Simpangsiurnya berita di media online membuat wartawan mengingat lagi prinsip cover both site. Ada dua pandangan tentang berita yang beredar di masyarakat tersebut. Dua pandangan itu memiliki kekuatan masing -- masing, yang terbiasa berbeda pandangan dengan pemerintah misalnya akan selalu mencari informasi yang menyudutkan pemerintah.
Sudut pemberitaan media massa cenderung mencari titik lemah pemerintah. Demikian dengan pembela dan fanatik pada seorang tokoh yang kebetulan ada di jajaran pemerintah. Apapun sepak terjang pemerintah dan tokoh panutannya akan selalu tampak benar, maka penulis, wartawan cenderung mencari sudut pandang yang berbeda sehingga mereka akan mencari faktor -- faktor kebaikan yang membuat isi berita yang ditulis wartawan tersebut selalu dalam sudut pemihakan pada pemerintah.

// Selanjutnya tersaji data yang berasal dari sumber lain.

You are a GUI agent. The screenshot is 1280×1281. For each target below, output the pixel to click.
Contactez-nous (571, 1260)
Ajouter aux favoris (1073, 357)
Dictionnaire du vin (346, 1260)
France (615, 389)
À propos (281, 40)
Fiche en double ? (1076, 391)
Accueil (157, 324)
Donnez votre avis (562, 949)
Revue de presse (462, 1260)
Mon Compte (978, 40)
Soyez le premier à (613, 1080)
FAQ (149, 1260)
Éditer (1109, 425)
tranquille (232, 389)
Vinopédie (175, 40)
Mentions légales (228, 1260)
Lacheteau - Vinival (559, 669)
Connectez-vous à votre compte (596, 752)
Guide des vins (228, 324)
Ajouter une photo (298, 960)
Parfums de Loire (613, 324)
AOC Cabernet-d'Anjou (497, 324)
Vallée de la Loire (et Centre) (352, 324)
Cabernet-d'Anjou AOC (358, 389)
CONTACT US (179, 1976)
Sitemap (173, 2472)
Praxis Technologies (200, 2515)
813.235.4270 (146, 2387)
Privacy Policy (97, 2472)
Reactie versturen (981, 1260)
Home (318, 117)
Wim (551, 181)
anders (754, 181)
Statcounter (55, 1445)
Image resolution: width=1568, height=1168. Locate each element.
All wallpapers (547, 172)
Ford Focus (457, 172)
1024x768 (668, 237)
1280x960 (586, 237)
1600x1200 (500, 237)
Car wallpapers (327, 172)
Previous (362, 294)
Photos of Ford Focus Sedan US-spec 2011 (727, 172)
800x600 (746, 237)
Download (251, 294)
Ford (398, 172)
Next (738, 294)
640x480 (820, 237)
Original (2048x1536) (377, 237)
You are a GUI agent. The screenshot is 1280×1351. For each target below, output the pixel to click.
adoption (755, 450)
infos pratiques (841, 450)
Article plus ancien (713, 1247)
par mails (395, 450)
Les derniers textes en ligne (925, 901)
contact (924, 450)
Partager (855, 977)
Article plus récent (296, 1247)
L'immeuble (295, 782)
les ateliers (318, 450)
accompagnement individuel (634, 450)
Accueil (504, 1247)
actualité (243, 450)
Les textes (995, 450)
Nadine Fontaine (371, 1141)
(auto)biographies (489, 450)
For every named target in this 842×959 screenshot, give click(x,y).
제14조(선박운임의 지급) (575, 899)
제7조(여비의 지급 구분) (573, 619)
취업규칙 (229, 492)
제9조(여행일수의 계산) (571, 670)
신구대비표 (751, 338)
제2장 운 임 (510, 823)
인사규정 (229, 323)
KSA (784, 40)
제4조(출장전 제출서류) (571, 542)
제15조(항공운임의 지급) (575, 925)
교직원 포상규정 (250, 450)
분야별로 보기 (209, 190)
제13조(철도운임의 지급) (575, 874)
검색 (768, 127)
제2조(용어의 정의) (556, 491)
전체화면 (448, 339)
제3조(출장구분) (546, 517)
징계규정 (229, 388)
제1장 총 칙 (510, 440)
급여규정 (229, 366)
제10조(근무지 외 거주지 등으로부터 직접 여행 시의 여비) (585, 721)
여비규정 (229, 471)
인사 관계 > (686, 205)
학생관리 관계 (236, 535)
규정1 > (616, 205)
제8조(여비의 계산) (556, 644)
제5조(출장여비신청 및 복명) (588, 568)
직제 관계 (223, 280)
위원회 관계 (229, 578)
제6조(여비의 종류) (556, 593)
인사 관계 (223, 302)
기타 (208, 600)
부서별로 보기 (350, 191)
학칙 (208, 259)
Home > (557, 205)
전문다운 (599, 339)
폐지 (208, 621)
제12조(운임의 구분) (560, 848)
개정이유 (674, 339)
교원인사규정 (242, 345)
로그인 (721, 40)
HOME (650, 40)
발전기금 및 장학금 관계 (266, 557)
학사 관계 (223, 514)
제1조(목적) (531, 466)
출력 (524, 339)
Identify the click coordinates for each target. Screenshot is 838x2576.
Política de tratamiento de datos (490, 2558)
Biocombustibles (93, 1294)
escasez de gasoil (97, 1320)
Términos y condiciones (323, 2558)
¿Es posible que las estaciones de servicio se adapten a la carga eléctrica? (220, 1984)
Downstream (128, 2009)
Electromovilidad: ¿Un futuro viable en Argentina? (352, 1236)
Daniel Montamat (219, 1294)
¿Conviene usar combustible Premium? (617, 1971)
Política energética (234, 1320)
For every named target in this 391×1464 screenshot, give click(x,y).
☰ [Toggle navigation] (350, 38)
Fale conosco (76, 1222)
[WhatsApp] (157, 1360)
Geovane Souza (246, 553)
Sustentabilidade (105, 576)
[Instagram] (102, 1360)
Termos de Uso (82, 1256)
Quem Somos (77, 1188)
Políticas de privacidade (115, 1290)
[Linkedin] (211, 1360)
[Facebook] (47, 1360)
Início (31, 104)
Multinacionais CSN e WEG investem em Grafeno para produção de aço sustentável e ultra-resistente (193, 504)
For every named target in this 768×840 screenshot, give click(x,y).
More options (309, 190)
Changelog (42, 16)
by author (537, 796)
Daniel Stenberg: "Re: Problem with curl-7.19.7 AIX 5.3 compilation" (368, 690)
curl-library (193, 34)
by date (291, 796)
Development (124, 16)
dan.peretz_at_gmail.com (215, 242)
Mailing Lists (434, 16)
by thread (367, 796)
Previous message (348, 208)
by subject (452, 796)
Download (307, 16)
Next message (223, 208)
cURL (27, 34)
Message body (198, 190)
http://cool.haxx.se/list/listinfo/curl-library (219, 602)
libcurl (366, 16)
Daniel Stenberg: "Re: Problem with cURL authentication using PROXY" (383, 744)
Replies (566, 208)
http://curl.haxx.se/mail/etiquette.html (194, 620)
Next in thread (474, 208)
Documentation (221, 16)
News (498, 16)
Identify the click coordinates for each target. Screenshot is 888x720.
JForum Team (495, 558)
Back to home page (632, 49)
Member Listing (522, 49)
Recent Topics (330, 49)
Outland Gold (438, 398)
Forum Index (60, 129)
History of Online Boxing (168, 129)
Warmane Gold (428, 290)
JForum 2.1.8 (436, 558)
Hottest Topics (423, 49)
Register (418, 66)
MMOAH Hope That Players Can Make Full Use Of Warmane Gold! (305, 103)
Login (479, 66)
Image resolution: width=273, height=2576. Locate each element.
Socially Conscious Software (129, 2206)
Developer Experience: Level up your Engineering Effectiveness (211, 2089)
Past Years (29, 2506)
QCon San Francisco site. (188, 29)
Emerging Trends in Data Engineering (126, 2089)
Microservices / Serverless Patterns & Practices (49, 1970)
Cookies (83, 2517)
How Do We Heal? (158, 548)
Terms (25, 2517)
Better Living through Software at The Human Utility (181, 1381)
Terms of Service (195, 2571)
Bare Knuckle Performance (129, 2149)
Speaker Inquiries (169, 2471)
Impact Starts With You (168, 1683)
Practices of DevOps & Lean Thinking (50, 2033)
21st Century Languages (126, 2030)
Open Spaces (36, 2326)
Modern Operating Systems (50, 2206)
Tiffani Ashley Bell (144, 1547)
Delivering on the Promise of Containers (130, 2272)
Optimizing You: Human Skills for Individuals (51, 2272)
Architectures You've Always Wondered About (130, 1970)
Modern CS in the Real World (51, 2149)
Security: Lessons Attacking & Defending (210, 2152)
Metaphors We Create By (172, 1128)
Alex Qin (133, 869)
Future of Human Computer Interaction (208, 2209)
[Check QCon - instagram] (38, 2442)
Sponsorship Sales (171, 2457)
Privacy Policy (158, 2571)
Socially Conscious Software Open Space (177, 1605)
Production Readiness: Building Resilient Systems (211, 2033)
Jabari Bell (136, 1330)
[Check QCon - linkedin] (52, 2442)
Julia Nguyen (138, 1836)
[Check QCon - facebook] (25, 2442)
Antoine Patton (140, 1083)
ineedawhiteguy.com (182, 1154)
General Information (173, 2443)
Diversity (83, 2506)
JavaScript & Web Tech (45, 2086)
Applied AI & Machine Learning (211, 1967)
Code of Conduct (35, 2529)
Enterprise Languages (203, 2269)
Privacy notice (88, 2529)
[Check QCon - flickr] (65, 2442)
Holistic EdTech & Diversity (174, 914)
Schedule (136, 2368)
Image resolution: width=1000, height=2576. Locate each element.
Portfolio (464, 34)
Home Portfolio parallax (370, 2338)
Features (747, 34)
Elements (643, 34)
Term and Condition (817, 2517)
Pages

Yang terjadi sekarang ini agama menjadi lebih dominan, peran mediapun kadang tidak netral lagi. Ada kecenderungan muncul pembelaan karena faktor agama, ada yang dianggap menentang hegemoni agama dan disudutkan mendukung munculnya ideologi komunis yang saat ini sedang ramai diperbincangkan.
Netralitas "kuli tinta(jaman dulu)" dipertanyakan karena banyaknya media yang dimiliki oleh pemilik modal dan pemilik modal itu adalah pengusaha yang aktif dalam partai politik. Dua titik pandang yang berbeda itu yang seharusnya menjadi tugas wartawan, penulis untuk menulis dengan objektif. Wartawan, penulis berdiri di tengah -- tengah untuk menampilkan berita dari survei, wawancara dari sumber terpercaya.
Amanat Hati Nurani Rakyat, menjadi acuan tegas dari pendiri Kompas P K Ojong dan Jakoeb Oetama. Masih sering di dengar bahwa banyak yang mengaitkan bahwa kompas itu adalah singkatan dari Komando Pastor. Banyak alumni seminari, frater, dan bahkan ada wartawan sekaligus Pastur seperti Sindhunata bisa menulis di Kompas karena gemblengan pendidikan seminari menengah(setingkat SMA) yang mencetak pelajar tangguh yang menguasai bahasa, belajar tampil di depan umum dengan latar belakang public speaking, bisa jadi tabungan bila nanti menjadi pejabat, pengusaha, mempunyai posisi khusus di pemerintahan. Padahal Kompas adalah koran umum yang kebetulan pendirinya pernah mengenyam pendidikan calon pastur.Â
Koran dan media cetak kata St Sularto dalam kondisi "remang -- remang", ini sebuah peringatan dan pertanda bahwa peralihan ke era digital itu tidak mungkin terhindarkan dan sebagai koran yang luwes maka grup Kompas sudah mengantisipasi perubahan itu. Yang remang- remang semoga menjadi terang benderang kembali.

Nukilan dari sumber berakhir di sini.